Maybe someday we will see (or hear) Siri's voice star in one of those Disney flicks.
Weird example since Siri is based on one real woman's voice. Maybe one of the WaveNet "personalities" might be a better example.
Or the Japanese voice idols?
Vocaloids?

Those are deliberately made to sound unnatural. Not to say it changes anything, and they've already shown up once or twice in anime.

(Though the only example I can name off the bat is Black Rock Shooter, and that doesn't include the voice. It's complicated. Mato is complicated, too.)

I use Apple's TTS to read books. It may not sound like a human, but after a few hours of listening to it the strange nature of the voice gets abstracted away by your brain.

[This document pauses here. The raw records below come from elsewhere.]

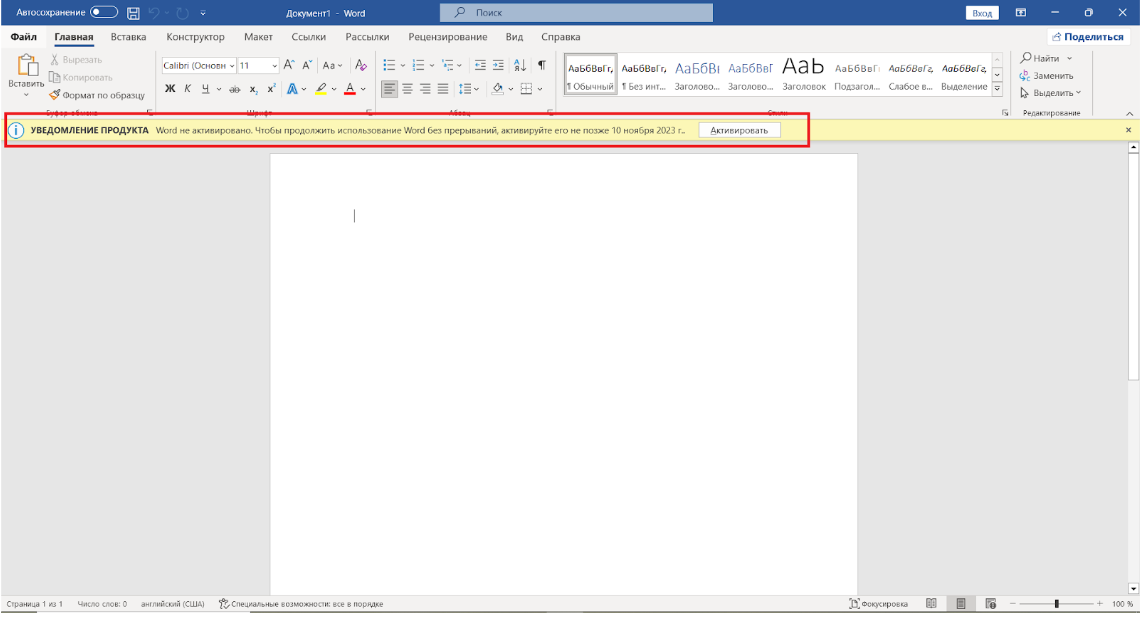Switch to Фокусировка mode in status bar
Viewport: 1140px width, 620px height.
click(x=878, y=604)
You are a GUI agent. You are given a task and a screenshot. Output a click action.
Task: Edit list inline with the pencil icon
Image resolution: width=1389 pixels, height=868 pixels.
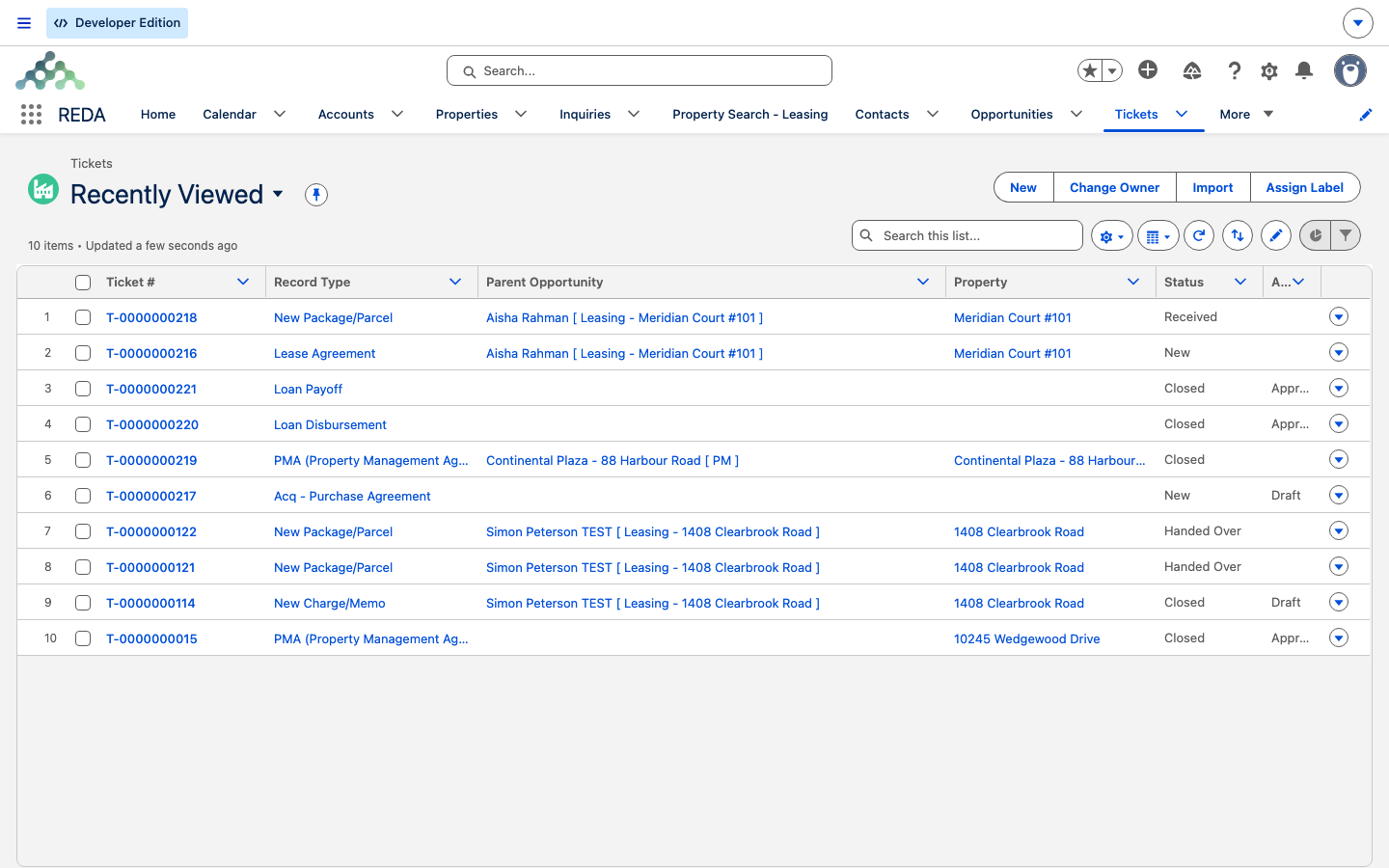[x=1276, y=235]
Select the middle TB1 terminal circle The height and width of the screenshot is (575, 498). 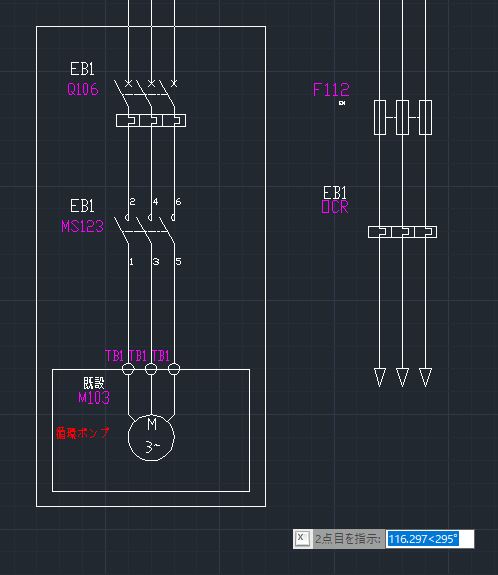click(151, 369)
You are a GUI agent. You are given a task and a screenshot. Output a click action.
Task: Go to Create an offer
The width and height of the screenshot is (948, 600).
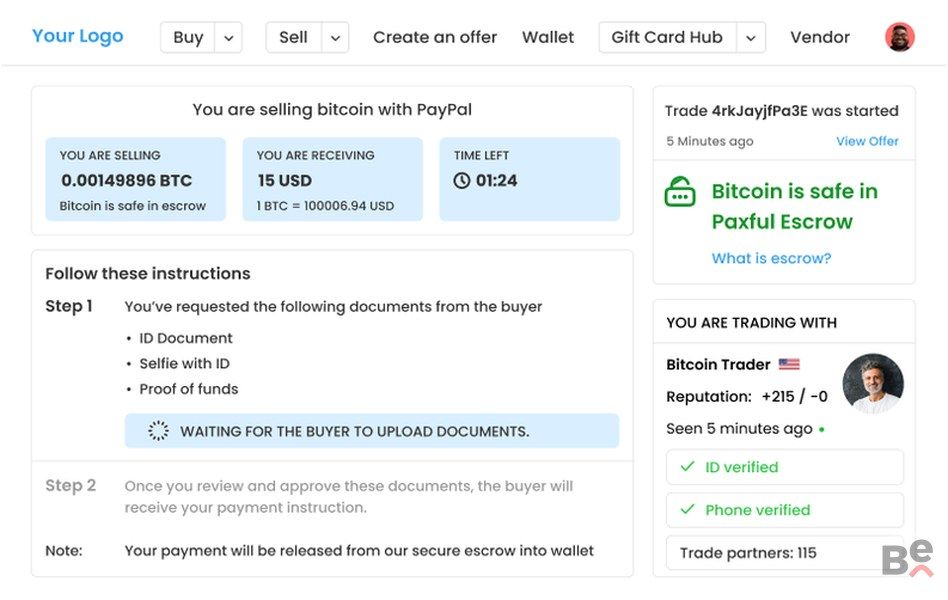pos(435,37)
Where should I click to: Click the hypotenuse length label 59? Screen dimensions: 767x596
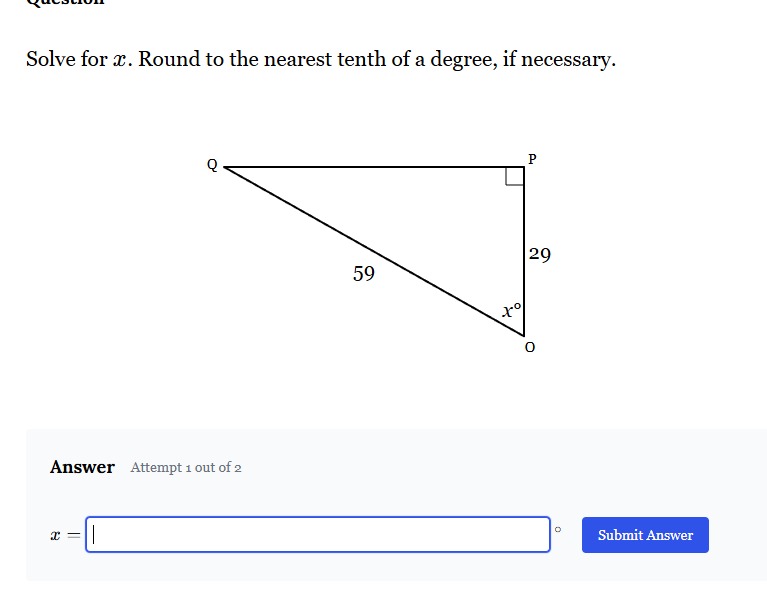[x=364, y=274]
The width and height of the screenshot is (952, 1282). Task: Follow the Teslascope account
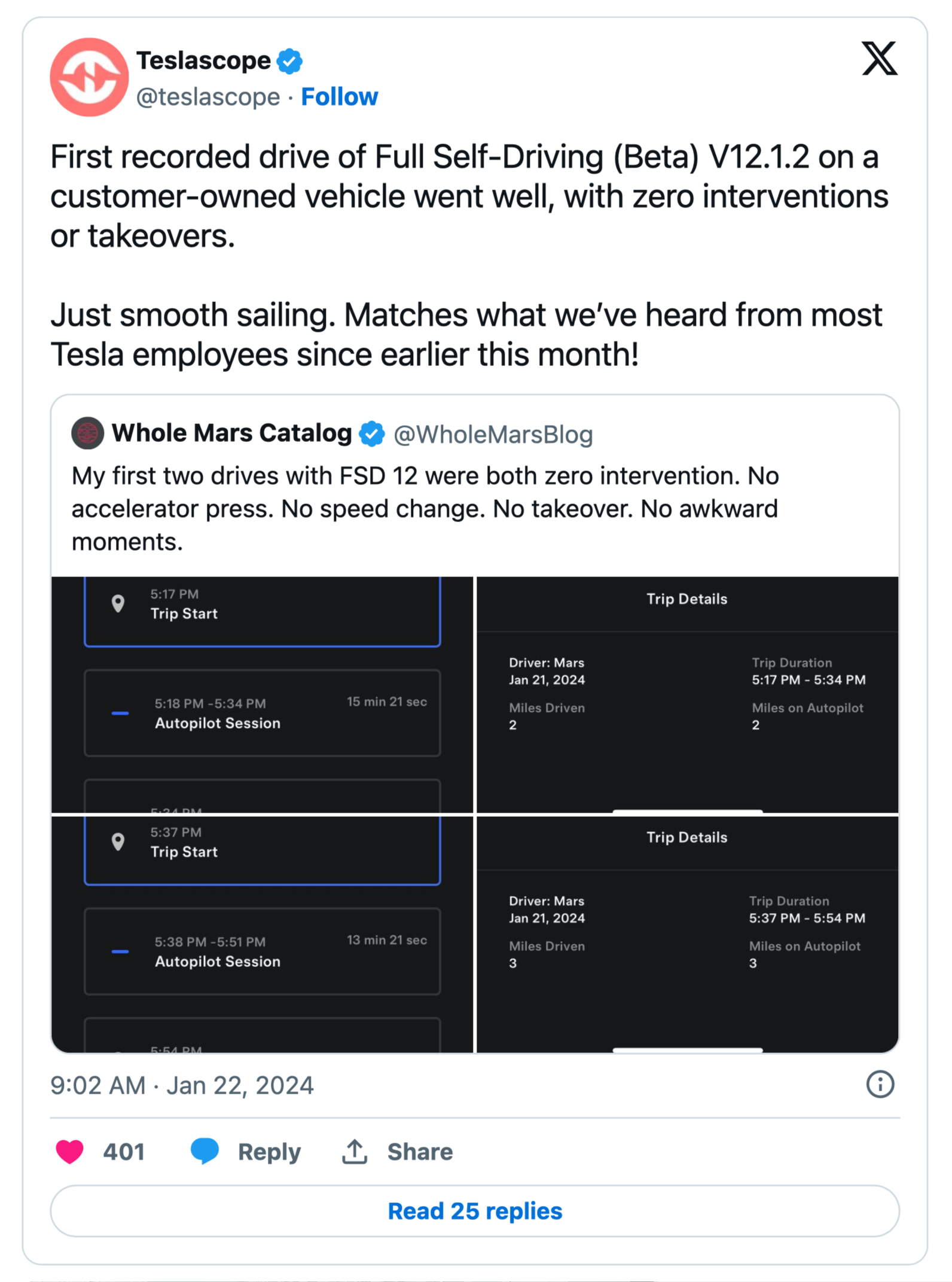point(339,97)
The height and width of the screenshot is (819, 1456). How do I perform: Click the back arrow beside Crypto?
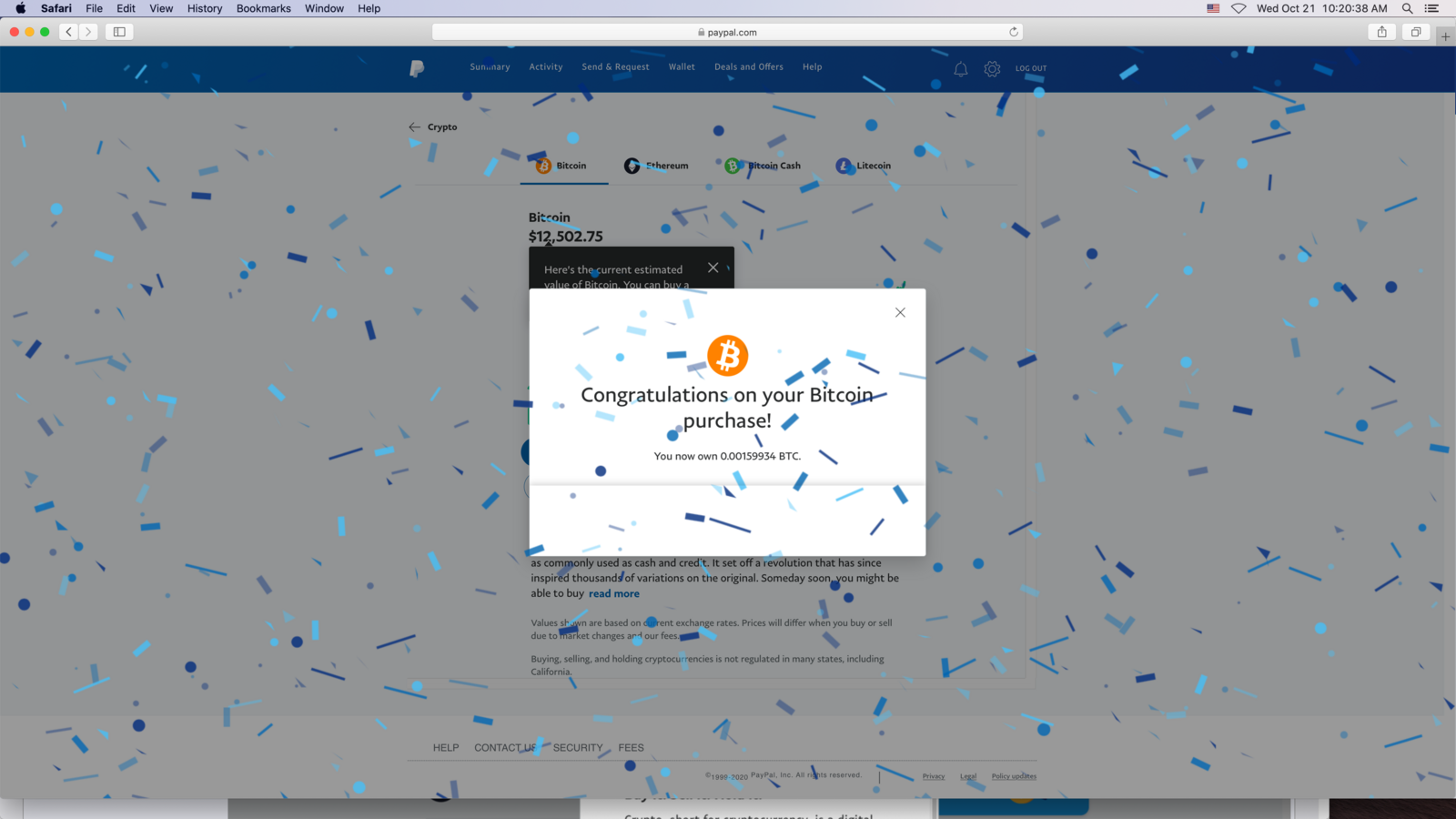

It's very functional. I knocked out Neal Stephenson's Anathem a week ago in about two days using TTS to read probably 75% of it.

What it doesn't do is the acting. In an audiobook, the voice actor will change their voice in various ways for dramatic effect, and in that respect the book becomes something like a radio drama. With TTS you're getting "just the book". I think that's the major difference and the refuge in which voice actors might hope for continued employment.

I can imagine using TTS to catch up on news articles, magazine articles, reviewing a textbook, maybe even listening to opinion columns while out on the go or multitasking with my Photoshop time, but I can't imagine it doing anything except ruining a novel, or anything else involving drama or comedy.
Far from ruining novels, it's quite pleasant. After you've become accustomed to it, it becomes a very low-fatigue way to read for extended periods of time. I find books read by TTS are just as immersive as reading print. In fact the experience of TTS and reading print seem closer to me than print vs audiobooks.

I guess what I'm saying is don't underestimate neuroplasticity. I wager you could even achieve casual fluency with morse code if you listened to it long enough. I'm under the impression that some telegraph operators did.

That's really interesting. Basically the audiobook is more of an interpretation of the text. It's perhaps closer to a movie adaptation. Once you lose the exception for the TTS to "tell you a story" but rather to "tell you the words", it becomes just a different input stream. I didn't think about it like that until now. I'll give it a try.
I listen to a lot of non-fiction in TTS but I haven't found it all that satisfactory for novels. Although part of the reason is if I'm listening to a novel via TTS it's because there isn't an audiobook available and I've had to do some hacky OCR to get the text in the first place.
I do this as well. I used Samsung's TTS engine at first, but Google's has mostly caught up. As a bonus, I can switch between listening (in the car or working out) and reading (most other times) without losing my place.
The audible audiobook version of Anathem is extremely good in my opinion. Probably one of my favorite readings... I’m surprised that speech synthesis does a reasonable job given the language involved.
The Audible version of The Baroque Cycle is one of the best voice performances I've heard.

Having said that, some fairly small scale audiobooks that have the authors narrating them are also very good as you can hear the interest and the passion of the author in their subject:

e.g.

https://www.audible.co.uk/pd/Wilding-Audiobook/B07DDMZ16R

https://www.audible.co.uk/pd/Exactly-Audiobook/B07CQ3RPKC

So far, I think this is a matter of time.

https://www.youtube.com/watch?v=DWK_iYBl8cA impresses me and it just feels like a low quality recording.

It's concerning given how computing power and resources advance over time.

check the same kind of work out of Lyrebird team

[1] https://www.descript.com/lyrebird-ai

It costs 100s of millions of dollars to animate and market a feature Pixar film. It would be very penny-wise/pound-foolish to try to skimp on voice-acting. Animated films will be the last place to start using TTS. Honestly they might ADR people in low budget live-action with TTS before it reaches the major animation studios.
> Animated films will be the last place to start using TTS.

Well, big budget theatrical animated films from major studios like Pixar or DreamWorks, sure.

But most animated films aren't those.

The imagery is computer generated because it is the cheaper solution compared to hand-drawn animation.